D. Findings in A, B, and C were verified with the Assistant Director of Nursing ADON on 11/19/21 at 10:00 AM, she and the DON also confirmed the facility follows AORN Guidelines.

QUALIFIED REHABILITATION SERVICES STAFF

Tag No.: A1126

Based on review of Speech Therapist Job description, review of the Arkansas Rules and Regulations for Hospitals 2021, Section 23, review of Speech Language Pathologist's (SLP) personnel file and interview, it was determined one (#1) of two (#1 and #2) SLP did not have evidence of current CPR (Cardio-Pulmonary Resuscitation) certification.

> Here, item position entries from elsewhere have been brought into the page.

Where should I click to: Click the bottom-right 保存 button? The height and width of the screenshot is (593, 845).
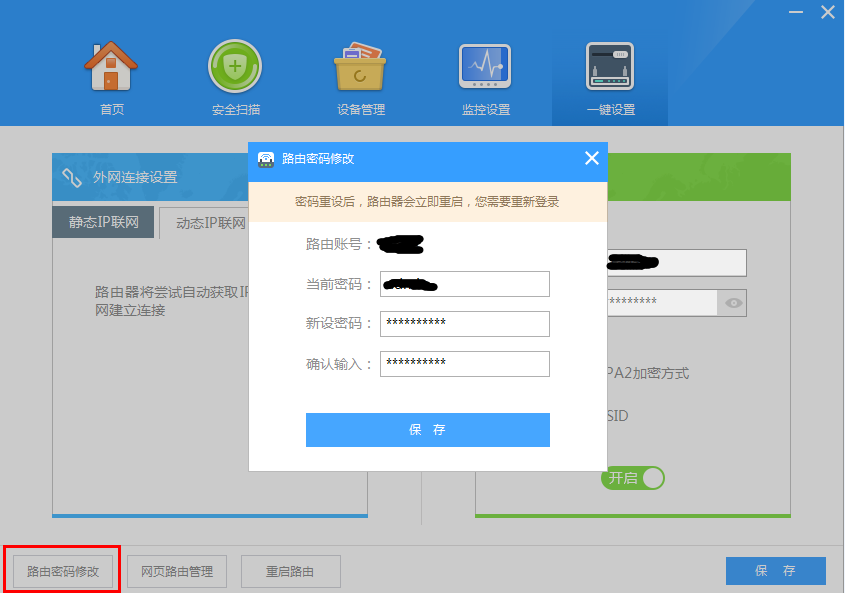pos(776,571)

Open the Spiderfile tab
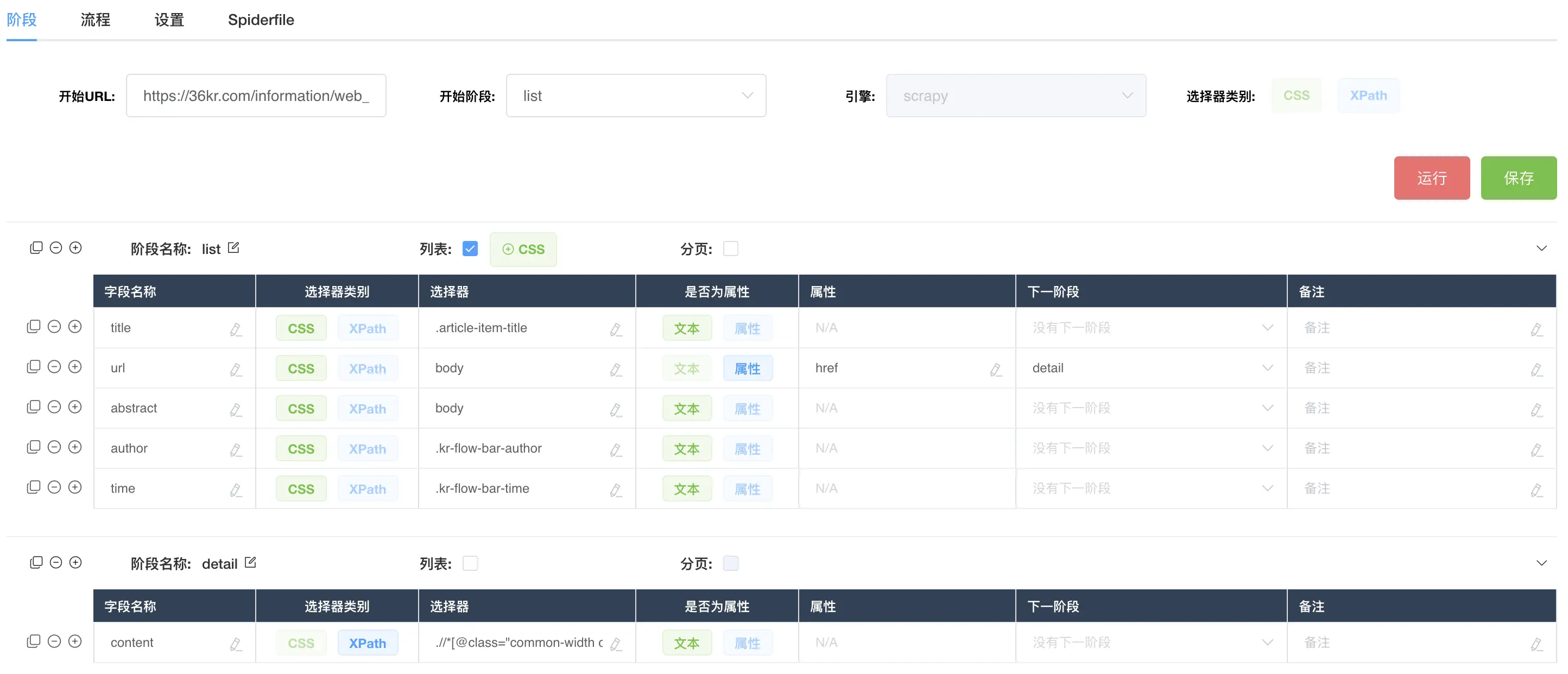pos(261,20)
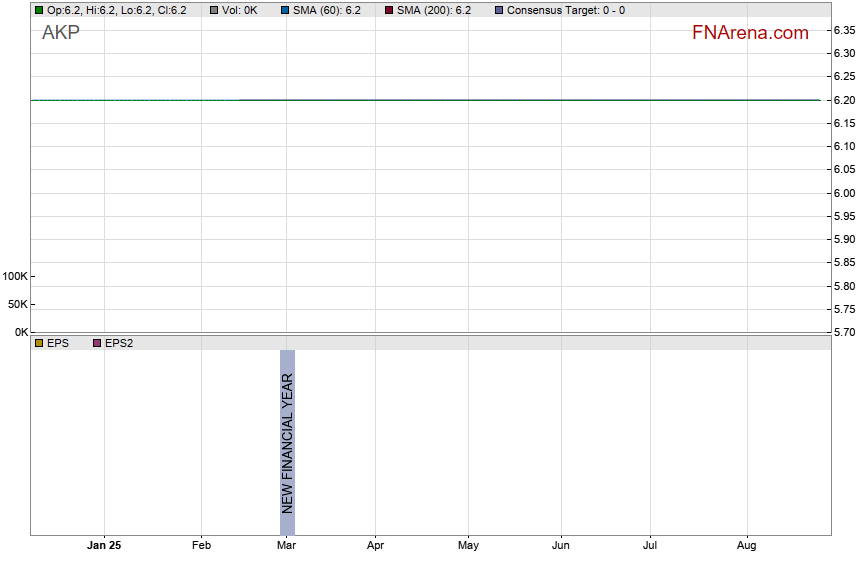Click the blue SMA (60) legend square
The height and width of the screenshot is (566, 859).
pyautogui.click(x=285, y=10)
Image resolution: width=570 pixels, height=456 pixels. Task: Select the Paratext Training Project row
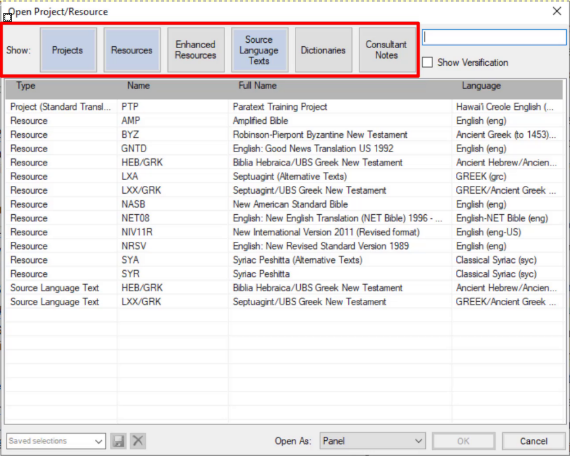click(284, 107)
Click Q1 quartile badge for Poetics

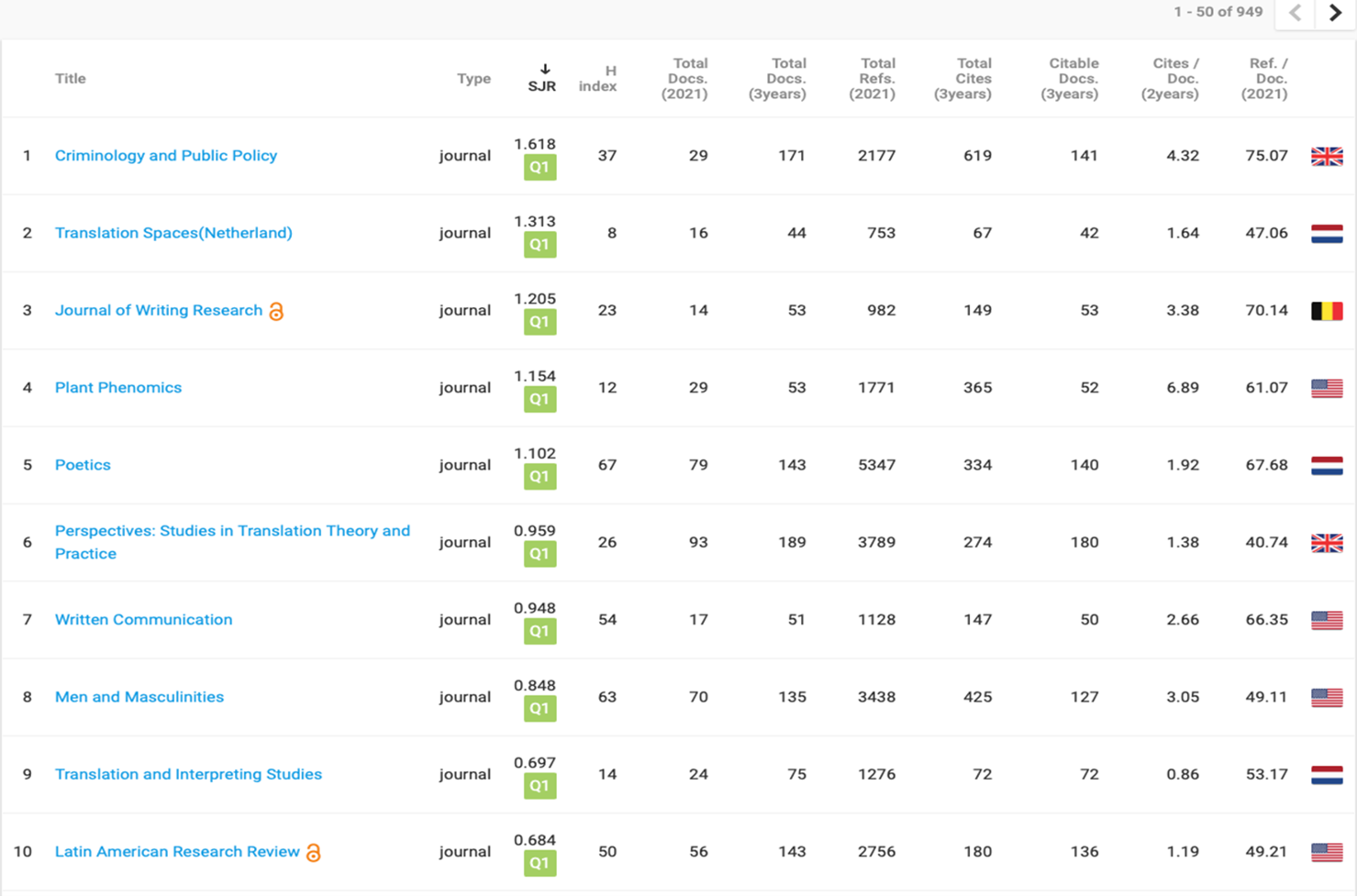pyautogui.click(x=539, y=477)
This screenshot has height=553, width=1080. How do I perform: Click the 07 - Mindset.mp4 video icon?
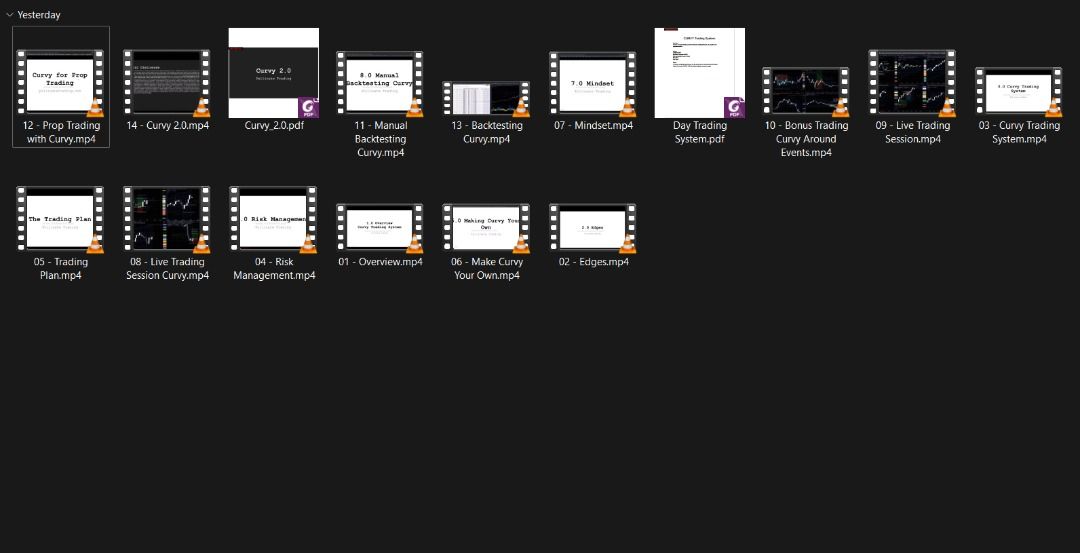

By not having evidence of this qualification, the facility could not assure services provided to patients would be given by a qualified therapist. The failed practice had the likelihood to affect all patients that receive Speech Language Rehabilitation Services. Findings follow:
A. Record review of the Speech Therapist Job description, dated 07/01/19, showed the SLP was required to comply with the State of Arkansas's regulations.
A. Record review of the Arkansas Rules and Regulations for Hospitals 2021, Section 23, showed all SLPs shall maintain competency in life support measures.
C. Review of SLP #1's personnel file showed no evidence of a current CPR certification.
D. During an interview on 11/18/21 at 12:10 PM, the Risk and Regulatory Compliance Officer verified that SLP #1 was not CPR certified.